(Reading text Opens)
Maria Volkova (27:53):
Apart from alternative underwriting, what are other tools or ways to address the fair lending problem and open up more opportunities for minority borrowers to become homeowners? And also going along with that, what barriers exist?
Kareem Saleh (28:14):
Yeah, there are so many potential strategies to increase positive outcomes for historically disadvantaged groups in the mortgage market. Apart from underwriting, one of the very big topics in Washington today and subjects for discussion amongst the financial federal regulators is Community reinvestment Act reform. How are we going to encourage investments into historically underserved communities? We're starting to see lenders do things like create down payment assistance programs for folks who might struggle. We're starting to see increasingly good credit building initiatives. There are things like community land trusts and rent to own programs and tax credits for the building of affordable housing. So I think that there are a wide range of potential policy and financial measures that can be taken apart from underwriting to increase positive outcomes for historically disadvantaged groups. But of course, there are barriers to implementing all of those measures. And they range from what is the funding source for those measures? How likely are they to be effective? There is skepticism about things like financial literacy and other kind of other programs that have been tried in the past, which maybe have not lived up to their promise. And so while there are a variety of options available to us, there is, I would think some combination of a lack of finance, a lack of political will, and some skepticism about efficacy that's keeping us from experimenting with a lot more potential solutions to this problem.
Maria Volkova (30:24):
And to maybe end our conversation on a brighter note, what evolving technologies are you keeping an eye on that you see have some sort of promise?
Kareem Saleh (30:37):
Yeah, I mean, I think that AI really is one of the single greatest technology revolutions of our time. Along with things like gene editing and advancements in robotics and space travel, I think we see the potential for AI to give us all coaches who are infinitely knowledgeable and infinitely compassionate and infinitely patient guiding all of us to be our best selves all the time. So imagine tools for folks who do valuation of homes and tools for folks who do marketing of mortgages and tools for folks who have to do lost MIT or restructurings, all of that. We have the ability to apply just so much more intelligence to the decisions we make across the board. And the question is like, are we going to apply that intelligence in a way that makes the world more rational and humane, or are we going to do it in a manner that's irresponsible and leads to more harm? And I think that the jury's still out on that. But the good news for those of us who work in financial services is that to the extent we want to use these tools to make more money and do more good in the world, we have the ability to do so as well as the frameworks to do so.
Maria Volkova (32:16):
Awesome. And on that note, I would like to thank our audience for joining our discussion, and thank you Kareem, for taking the time and chatting with us. I appreciate it.
Kareem Saleh (32:29):
Thank you so much for having me, Maria. It was super fun.
(Reading text Closes)
(Data section Opens)
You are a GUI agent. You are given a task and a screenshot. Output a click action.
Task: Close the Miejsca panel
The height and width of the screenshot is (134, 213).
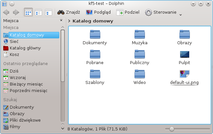point(61,20)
(Data section Closes)
What you should do:
Render this sentence from the interview on fair lending in Spanish: "We're starting to see lenders do things like create down payment assistance programs for folks who might struggle."

Exercise answer:
Estamos empezando a ver que los prestamistas hacen cosas como crear programas de ayuda para el pago inicial destinados a personas que podrían tener dificultades.